■ What is needed
Please repeat the records below exactly, but only from the line that contains "The height and width of the screenshot is (474, 868)." onward, ending with the last line.

■ Data for this task
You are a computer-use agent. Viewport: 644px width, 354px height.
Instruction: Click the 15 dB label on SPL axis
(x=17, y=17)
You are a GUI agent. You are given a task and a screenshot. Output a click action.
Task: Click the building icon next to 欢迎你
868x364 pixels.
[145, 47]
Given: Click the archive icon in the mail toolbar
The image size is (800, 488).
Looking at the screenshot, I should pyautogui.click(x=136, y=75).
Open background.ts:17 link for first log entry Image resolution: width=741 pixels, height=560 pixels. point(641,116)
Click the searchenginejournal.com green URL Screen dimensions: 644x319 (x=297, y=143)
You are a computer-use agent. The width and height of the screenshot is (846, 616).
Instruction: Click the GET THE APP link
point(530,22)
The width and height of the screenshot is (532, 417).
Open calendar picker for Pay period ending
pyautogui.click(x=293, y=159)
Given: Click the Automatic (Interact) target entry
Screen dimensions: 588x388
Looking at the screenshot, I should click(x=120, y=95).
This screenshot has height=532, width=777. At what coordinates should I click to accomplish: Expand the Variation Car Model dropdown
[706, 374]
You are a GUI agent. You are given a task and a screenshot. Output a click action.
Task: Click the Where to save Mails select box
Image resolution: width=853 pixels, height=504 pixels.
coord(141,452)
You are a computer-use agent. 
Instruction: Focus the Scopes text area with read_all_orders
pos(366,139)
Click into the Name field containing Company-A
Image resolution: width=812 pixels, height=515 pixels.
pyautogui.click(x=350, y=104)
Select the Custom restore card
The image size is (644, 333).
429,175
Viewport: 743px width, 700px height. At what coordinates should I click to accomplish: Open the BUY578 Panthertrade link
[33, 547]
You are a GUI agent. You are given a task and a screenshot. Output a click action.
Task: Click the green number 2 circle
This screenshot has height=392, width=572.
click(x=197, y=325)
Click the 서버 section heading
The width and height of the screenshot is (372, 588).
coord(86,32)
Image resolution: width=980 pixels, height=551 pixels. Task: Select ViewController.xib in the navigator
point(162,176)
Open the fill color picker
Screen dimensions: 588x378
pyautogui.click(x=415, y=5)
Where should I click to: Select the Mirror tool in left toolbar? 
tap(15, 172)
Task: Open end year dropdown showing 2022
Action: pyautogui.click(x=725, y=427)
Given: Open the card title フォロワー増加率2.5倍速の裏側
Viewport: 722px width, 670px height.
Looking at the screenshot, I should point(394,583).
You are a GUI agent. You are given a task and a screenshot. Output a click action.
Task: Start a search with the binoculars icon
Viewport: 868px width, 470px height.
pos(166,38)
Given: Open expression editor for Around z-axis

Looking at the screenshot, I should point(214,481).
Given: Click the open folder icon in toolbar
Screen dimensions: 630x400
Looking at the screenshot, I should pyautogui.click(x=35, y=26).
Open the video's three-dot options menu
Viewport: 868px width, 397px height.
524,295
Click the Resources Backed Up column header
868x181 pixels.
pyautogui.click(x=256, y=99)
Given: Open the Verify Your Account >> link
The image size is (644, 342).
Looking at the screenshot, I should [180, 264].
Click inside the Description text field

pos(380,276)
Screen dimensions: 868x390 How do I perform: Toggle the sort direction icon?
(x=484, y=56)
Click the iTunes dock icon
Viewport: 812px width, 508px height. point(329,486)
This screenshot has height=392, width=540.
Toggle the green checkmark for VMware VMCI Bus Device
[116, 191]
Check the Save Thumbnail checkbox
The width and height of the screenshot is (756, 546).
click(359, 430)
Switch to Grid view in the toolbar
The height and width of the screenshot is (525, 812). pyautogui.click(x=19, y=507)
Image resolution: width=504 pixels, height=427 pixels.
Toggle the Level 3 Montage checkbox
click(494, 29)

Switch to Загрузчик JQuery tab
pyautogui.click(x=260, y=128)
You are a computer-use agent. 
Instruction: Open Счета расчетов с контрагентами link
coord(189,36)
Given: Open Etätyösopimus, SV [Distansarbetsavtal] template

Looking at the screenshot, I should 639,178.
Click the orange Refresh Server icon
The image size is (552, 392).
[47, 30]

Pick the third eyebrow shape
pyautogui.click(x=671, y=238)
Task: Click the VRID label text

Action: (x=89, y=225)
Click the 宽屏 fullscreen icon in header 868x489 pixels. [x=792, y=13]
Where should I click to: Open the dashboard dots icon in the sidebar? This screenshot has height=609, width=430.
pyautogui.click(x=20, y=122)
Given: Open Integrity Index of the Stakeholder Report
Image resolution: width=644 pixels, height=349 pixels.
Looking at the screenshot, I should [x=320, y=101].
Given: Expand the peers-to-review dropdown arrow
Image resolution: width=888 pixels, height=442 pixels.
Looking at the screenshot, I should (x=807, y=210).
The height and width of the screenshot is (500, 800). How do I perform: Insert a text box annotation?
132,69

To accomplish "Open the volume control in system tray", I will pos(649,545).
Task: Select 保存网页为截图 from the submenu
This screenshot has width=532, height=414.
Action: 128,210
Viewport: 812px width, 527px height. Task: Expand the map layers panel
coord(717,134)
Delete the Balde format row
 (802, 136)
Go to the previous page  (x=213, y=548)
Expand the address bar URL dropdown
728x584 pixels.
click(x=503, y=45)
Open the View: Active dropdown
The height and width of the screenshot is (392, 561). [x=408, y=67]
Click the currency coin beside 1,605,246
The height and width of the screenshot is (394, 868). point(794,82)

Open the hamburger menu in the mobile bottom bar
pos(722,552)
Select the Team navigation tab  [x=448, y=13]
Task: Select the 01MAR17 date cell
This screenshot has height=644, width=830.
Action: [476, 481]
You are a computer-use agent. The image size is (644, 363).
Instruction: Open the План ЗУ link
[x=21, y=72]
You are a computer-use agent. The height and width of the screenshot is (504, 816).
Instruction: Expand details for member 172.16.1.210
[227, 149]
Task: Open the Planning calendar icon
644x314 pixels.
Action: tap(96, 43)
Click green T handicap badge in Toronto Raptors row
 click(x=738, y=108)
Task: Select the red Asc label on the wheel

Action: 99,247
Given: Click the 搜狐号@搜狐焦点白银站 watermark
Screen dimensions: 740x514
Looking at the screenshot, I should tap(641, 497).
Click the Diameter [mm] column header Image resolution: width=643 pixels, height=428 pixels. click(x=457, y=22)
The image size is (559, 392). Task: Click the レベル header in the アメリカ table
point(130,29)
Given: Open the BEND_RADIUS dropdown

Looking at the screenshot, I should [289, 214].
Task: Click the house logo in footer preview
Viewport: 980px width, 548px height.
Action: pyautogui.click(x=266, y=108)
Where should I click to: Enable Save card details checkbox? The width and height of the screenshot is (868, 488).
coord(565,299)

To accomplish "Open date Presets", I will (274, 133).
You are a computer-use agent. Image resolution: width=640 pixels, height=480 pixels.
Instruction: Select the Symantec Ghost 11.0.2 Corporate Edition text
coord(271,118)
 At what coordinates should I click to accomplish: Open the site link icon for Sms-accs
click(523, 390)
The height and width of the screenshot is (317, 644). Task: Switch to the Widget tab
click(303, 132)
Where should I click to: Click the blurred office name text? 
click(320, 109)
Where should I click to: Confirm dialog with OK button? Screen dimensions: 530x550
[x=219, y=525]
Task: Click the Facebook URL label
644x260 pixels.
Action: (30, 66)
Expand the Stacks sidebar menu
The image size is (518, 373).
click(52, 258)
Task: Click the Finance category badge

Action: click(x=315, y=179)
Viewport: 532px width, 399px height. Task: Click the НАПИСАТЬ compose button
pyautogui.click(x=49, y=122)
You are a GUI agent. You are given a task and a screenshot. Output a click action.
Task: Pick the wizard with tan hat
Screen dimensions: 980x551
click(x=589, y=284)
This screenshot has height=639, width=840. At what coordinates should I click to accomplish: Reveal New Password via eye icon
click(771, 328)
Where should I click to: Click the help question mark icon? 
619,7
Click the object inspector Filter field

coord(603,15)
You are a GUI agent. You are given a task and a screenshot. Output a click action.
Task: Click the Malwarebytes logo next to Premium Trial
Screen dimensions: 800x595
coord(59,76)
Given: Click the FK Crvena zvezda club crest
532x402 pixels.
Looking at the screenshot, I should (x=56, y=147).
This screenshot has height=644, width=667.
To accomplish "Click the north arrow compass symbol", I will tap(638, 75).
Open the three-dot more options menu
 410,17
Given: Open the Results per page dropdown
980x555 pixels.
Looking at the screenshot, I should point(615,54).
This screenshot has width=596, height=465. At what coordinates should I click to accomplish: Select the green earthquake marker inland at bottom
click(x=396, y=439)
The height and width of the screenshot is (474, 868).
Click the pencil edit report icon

■ Written response
The height and width of the screenshot is (474, 868).
Click the pencil edit report icon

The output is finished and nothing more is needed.